# Exercise instructions:
Given the records below, would you repeat exactly the lines that begin at the one containing "15 (1353, 479)" and end at the one containing "Impressum (47, 1931)", inclusive?

------------------------------------------------

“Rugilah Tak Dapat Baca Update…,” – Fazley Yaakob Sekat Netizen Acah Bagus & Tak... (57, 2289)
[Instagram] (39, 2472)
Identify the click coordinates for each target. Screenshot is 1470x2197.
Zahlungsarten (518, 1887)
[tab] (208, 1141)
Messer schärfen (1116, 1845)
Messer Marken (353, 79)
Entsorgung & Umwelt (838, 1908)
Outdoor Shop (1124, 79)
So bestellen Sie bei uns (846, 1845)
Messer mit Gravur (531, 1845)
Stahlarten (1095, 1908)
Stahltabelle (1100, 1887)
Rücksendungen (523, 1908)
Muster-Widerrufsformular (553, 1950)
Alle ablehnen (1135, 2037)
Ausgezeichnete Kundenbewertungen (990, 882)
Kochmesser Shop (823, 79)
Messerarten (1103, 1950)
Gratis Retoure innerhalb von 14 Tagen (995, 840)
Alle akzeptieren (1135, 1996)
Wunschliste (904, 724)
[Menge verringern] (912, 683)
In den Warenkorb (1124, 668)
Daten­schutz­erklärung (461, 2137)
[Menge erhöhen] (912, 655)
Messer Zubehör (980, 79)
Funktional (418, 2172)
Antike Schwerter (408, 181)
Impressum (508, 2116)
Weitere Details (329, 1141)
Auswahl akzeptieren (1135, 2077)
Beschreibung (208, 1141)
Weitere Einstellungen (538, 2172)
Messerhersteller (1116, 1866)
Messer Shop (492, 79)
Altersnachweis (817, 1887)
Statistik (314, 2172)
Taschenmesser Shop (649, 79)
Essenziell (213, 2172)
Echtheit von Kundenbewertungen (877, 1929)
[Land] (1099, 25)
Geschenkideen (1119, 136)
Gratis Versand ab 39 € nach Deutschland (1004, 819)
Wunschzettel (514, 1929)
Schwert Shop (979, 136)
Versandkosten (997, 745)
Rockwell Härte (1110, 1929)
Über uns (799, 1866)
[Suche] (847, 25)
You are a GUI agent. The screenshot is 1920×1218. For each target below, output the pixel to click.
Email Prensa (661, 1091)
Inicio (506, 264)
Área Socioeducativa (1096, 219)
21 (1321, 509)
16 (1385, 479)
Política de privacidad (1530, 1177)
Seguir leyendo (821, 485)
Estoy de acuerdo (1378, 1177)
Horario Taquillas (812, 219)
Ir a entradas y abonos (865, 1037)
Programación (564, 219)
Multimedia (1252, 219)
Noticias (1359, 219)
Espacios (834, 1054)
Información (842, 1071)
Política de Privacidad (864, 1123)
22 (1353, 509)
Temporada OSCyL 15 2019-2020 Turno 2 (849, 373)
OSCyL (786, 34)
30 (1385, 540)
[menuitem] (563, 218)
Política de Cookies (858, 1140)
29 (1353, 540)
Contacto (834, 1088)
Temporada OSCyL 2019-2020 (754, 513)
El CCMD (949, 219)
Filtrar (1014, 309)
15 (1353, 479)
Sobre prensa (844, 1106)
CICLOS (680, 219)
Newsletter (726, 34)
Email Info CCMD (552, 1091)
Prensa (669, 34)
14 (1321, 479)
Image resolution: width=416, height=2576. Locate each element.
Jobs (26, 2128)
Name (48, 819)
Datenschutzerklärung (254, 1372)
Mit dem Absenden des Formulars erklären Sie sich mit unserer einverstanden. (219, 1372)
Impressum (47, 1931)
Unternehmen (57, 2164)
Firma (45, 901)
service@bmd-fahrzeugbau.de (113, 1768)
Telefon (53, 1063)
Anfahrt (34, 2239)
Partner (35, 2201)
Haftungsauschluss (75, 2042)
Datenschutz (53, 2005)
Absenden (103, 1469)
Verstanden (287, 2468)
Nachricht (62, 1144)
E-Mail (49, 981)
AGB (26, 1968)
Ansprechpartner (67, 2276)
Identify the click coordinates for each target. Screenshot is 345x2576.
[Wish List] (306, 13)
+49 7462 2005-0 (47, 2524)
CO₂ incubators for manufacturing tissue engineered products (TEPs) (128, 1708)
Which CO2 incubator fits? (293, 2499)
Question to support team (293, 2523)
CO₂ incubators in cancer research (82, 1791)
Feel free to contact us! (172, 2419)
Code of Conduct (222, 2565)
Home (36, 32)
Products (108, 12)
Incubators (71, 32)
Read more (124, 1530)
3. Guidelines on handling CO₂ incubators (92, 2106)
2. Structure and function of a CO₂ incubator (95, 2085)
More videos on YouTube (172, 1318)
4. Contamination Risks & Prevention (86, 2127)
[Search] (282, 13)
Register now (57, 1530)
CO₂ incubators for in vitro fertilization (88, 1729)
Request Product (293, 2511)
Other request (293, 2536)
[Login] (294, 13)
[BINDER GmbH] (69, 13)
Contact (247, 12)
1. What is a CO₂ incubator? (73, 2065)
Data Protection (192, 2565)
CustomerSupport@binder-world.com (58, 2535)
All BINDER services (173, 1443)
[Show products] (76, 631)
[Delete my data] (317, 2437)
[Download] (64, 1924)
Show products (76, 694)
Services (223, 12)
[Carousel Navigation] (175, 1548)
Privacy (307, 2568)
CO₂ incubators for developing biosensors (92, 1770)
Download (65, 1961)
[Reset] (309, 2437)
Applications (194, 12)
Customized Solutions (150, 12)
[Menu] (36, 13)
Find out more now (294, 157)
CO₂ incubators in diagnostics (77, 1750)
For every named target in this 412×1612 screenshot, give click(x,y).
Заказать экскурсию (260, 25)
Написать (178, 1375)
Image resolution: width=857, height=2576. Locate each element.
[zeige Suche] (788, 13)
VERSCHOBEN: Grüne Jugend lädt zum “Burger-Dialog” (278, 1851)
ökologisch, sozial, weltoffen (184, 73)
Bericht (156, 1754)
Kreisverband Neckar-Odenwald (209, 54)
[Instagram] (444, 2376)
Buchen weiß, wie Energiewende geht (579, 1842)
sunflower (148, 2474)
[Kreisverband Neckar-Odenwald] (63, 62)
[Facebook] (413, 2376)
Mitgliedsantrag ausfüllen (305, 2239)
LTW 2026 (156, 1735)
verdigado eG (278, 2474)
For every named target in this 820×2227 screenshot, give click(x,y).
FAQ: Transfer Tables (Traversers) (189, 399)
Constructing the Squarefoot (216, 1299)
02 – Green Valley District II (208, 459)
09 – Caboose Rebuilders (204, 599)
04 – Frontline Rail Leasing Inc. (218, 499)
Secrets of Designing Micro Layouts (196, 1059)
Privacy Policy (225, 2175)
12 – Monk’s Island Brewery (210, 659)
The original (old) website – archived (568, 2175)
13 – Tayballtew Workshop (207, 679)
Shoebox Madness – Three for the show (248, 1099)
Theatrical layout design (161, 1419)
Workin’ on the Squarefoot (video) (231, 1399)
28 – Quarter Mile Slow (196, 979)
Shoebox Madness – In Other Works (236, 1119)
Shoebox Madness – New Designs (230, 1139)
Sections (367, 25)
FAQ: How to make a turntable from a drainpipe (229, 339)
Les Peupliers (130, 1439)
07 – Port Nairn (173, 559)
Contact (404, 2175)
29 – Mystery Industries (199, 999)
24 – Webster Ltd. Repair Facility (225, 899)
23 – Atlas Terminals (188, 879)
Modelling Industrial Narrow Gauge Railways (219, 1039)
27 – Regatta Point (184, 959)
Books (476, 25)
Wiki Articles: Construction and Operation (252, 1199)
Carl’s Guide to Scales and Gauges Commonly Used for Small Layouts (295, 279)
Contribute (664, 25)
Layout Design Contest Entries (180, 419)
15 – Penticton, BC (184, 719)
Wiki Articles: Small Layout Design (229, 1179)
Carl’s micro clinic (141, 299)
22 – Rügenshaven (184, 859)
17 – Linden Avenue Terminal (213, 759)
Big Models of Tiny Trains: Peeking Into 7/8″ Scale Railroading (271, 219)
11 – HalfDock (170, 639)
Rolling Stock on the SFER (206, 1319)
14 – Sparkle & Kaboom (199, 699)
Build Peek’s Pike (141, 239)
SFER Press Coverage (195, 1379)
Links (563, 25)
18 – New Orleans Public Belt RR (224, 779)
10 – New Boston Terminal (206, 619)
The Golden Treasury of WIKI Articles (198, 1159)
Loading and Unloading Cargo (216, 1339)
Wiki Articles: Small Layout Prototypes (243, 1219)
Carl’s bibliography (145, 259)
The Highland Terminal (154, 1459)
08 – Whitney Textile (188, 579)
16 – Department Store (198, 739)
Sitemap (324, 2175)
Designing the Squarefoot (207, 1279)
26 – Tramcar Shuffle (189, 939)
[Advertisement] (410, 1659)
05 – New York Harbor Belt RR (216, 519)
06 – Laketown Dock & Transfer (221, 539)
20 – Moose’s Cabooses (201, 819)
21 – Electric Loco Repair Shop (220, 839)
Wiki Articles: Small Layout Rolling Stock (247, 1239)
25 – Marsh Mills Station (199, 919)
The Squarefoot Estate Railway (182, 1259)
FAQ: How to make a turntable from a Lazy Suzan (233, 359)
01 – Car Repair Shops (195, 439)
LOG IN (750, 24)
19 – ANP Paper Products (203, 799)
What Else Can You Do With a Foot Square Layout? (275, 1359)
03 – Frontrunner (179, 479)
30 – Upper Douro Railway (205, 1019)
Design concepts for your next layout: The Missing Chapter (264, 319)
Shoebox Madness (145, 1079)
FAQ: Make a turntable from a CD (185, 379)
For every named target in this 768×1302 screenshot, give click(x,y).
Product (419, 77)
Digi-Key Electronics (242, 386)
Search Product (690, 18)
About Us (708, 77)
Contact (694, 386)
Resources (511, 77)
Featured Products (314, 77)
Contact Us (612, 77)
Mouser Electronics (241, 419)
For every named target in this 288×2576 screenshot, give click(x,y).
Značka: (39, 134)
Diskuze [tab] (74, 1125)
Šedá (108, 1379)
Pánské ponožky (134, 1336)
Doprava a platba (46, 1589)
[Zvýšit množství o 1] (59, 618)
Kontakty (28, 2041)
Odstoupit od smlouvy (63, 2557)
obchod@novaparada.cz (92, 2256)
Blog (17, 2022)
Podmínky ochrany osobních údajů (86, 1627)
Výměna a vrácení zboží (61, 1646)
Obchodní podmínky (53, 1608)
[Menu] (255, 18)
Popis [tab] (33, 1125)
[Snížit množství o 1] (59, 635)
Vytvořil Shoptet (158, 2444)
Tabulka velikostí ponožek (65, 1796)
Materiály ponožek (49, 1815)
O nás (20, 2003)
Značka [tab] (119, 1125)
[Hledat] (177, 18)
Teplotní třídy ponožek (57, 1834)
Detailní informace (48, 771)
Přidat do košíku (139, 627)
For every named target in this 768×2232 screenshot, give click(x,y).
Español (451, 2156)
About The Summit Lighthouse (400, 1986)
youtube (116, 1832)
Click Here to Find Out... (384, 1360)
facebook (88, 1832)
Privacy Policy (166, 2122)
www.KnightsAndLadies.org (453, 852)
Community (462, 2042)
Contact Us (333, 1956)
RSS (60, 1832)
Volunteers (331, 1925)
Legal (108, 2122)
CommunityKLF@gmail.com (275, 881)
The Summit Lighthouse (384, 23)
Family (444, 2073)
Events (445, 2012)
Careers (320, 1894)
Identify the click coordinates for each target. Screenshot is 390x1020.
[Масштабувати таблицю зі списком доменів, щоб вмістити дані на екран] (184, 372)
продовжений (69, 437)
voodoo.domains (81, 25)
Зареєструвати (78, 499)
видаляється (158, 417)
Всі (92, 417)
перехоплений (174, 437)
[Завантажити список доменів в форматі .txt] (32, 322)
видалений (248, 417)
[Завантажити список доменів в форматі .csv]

------------------------------------------------

# Exercise solution:
15 (1353, 479)
Sobre prensa (844, 1106)
CICLOS (680, 219)
Newsletter (726, 34)
Email Info CCMD (552, 1091)
Prensa (669, 34)
14 (1321, 479)
Image resolution: width=416, height=2576. Locate each element.
Jobs (26, 2128)
Name (48, 819)
Datenschutzerklärung (254, 1372)
Mit dem Absenden des Formulars erklären Sie sich mit unserer einverstanden. (219, 1372)
Impressum (47, 1931)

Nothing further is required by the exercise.